I am sure there are more questions to be asked of a survey of 2,240 professors of history. For one thing, what is meant by “married”? Did the survey allow for the kinds of long-term, stable relationships that don’t necessarily (or for many people can’t) get recognition by the city hall marriage office? How do those households deal with the dual-career problem? How do same-sex couples’ responses to the academic job market differ, if at all, from male-female couples’ responses? Will the availability of same-sex marriage make a difference for them?
Another question: how does history stack up next to other academic fields? Nobody has shown me that the demographics are identical for Italian, oceanography or ethics. Just as “history professor teaching since 1962” is not equivalent to “history professor,” “history professor” is not equivalent to “professor.”

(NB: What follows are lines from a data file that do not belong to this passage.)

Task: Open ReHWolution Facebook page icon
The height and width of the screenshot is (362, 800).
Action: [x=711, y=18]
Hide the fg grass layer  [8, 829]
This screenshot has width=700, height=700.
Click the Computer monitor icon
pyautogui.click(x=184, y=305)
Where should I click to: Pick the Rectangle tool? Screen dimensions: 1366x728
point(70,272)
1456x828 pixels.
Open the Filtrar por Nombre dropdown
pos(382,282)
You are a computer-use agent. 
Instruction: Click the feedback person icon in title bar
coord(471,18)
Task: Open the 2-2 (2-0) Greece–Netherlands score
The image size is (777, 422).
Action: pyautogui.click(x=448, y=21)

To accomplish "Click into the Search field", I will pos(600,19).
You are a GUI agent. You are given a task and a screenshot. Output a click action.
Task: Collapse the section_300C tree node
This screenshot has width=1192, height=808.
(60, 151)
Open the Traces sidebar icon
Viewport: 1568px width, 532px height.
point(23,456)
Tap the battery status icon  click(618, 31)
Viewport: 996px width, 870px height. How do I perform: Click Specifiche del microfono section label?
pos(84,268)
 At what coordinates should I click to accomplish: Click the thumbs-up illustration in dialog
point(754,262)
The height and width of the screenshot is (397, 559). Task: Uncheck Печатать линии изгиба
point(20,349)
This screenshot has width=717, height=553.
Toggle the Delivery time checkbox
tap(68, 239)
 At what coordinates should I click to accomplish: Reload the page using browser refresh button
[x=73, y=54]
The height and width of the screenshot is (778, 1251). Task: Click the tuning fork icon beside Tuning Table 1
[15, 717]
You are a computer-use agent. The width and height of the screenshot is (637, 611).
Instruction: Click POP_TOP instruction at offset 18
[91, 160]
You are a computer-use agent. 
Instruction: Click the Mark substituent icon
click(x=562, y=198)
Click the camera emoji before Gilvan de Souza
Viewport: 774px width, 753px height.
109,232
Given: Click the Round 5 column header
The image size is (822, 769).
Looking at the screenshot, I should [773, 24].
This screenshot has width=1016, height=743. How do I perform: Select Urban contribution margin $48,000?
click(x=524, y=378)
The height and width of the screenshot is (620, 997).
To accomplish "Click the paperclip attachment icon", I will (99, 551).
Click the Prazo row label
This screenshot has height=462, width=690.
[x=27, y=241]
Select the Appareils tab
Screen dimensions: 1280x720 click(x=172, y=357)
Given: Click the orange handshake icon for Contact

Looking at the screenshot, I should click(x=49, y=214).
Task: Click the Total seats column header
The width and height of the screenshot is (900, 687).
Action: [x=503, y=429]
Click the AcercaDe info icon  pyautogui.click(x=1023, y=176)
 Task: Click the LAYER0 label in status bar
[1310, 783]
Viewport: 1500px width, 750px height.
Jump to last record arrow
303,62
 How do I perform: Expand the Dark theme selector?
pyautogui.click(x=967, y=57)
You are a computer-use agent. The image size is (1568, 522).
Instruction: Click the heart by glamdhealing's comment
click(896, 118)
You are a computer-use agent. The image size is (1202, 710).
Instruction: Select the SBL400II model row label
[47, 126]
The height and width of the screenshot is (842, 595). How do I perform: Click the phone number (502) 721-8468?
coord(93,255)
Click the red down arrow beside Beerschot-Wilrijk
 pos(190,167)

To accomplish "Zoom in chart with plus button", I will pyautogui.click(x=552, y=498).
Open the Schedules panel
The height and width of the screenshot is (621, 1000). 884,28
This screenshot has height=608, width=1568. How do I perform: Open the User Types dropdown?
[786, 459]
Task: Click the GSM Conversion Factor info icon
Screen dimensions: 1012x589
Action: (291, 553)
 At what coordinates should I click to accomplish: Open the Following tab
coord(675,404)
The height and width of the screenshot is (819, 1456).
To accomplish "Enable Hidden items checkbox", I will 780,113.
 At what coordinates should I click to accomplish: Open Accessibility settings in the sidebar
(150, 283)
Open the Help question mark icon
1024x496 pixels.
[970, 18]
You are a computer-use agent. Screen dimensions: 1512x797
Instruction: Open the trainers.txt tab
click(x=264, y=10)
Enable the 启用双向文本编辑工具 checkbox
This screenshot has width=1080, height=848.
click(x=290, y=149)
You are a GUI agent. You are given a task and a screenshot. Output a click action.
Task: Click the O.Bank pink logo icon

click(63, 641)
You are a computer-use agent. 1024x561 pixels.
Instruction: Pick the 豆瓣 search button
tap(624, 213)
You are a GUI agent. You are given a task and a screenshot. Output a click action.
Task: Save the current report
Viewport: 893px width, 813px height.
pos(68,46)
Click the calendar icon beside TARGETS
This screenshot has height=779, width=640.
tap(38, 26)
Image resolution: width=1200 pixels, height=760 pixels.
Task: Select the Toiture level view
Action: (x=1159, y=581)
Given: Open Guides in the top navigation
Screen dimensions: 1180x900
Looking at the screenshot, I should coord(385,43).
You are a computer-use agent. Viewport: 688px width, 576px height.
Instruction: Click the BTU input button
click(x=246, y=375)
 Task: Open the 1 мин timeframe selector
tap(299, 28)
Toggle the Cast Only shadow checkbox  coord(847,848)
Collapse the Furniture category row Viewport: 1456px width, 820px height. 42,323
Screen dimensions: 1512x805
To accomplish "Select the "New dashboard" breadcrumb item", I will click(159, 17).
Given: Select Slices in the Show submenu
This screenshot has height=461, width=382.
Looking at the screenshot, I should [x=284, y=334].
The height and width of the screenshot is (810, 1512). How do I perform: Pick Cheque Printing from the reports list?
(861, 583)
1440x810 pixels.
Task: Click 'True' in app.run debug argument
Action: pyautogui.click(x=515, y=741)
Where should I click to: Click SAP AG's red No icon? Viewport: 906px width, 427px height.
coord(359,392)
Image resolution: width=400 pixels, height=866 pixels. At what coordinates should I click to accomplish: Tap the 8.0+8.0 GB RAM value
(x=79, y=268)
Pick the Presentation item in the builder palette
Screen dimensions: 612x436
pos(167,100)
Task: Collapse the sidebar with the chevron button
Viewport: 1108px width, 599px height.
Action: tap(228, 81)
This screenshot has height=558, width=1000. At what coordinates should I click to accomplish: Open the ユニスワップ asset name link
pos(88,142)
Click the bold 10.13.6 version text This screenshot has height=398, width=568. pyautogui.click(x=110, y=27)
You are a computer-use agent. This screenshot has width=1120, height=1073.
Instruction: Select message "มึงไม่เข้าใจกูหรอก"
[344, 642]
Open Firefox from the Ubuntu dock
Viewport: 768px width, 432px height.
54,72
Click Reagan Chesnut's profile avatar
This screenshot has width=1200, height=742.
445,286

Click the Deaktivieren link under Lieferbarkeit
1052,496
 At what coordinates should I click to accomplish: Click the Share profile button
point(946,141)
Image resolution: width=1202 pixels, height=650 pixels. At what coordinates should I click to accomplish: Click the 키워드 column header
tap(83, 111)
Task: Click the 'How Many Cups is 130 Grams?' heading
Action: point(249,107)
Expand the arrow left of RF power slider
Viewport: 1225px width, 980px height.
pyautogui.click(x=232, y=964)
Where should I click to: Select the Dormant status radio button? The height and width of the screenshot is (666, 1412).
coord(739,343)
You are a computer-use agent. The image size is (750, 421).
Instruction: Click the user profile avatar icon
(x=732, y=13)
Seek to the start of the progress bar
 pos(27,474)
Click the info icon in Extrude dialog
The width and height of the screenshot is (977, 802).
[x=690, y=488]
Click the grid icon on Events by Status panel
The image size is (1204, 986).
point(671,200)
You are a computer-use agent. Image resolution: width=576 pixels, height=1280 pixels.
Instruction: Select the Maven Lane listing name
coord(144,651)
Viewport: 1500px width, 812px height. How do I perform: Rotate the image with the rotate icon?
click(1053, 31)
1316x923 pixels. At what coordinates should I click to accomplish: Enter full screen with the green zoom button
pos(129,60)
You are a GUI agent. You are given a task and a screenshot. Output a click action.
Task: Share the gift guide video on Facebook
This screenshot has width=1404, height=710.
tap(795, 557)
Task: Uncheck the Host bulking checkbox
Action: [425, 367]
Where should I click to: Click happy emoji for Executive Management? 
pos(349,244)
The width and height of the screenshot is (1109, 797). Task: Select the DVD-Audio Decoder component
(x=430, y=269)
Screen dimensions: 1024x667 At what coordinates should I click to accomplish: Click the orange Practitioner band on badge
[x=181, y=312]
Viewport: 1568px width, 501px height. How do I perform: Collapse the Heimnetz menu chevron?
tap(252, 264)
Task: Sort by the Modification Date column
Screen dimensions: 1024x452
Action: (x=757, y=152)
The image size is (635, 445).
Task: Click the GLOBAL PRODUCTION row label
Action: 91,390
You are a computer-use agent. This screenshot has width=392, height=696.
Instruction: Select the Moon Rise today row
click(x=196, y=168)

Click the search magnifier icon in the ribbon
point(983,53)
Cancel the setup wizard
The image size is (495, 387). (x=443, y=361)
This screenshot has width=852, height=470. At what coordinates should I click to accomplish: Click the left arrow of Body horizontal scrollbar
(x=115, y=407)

Further: how much of the difference in mobility, a genuine problem mentioned in the article, is attributable to sex and how much to differences in age, rank and prestige between members of a couple? If one of the two has a higher salary or more opportunities than the other, it is economic rationality, not pure-and-simple sexism, that might drive the decision to follow that spouse’s career chances rather than the other’s. Of course the hundred subtle forms of sexism may be at play in the contributing factors behind the difference in opportunities. One anecdotal form: the spouse with higher rank and distinction in the profession is likely, other things being equal, to be the older spouse, because these rewards usually come with time; and in our society, a man is likely to be the older partner in a marriage. Likely, but not certain: here too is an opportunity to slice things finer and get at the degree to which sex, isolated from relative age, is a factor.
A big omission in the article and the study is the fact that many professors, believe it or not, have found happiness with a person who is not a professor. All those doctors, lawyers, architects, musicians, bus drivers, lumberjacks– sorry, they don’t exist. But of course they do. Their thoughts are worth considering. How do they deal with the risks, benefits and complications of having one earner in the family subject to the curious customs of academia?
Finally (for now): are there institutions or subfields where the pattern is less unequal? What concrete things can we learn from them, and press to have made generally available?
The illustration heading the article shows a bearded middle-aged guy in a nubbly sweater chatting with a shorter, younger, woman with long blonde hair. Classic scenario alert! This is how it works. After complimenting her on her mind, he is going to drag her to his cave and make her type for him while he gets tenure and grows a beer belly at the Faculty Club. Fair warning, however, is given: he’s holding a volume of The Collected Poems of William Carlos Williams, in which can be found the immortal lines, “The pure products of America / go crazy.”
They go crazy because they consult articles containing a high degree of immediate verisimilitude, but innocent of statistical method or wider questions, that offer conclusions of despair and suggest a misallocation of blame.
I say, let’s start asking questions like the ones listed above. What really goes on in an academic household (making room for the many mansions of age, sex, and profession), what is impeding people from having satisfactory careers, and what are the institutional changes that can relieve the pressure points? I’m not satisfied by the one concrete example given in Coe’s article (moving departmental meetings from 4:30 pm to 12 noon, in order to allow
women colleagues to make the daycare pickup), because it so closely echoes a Mitt Romney piece of gender condescension.
If we can state the problem correctly, we can solve it. So say I, famous optimist.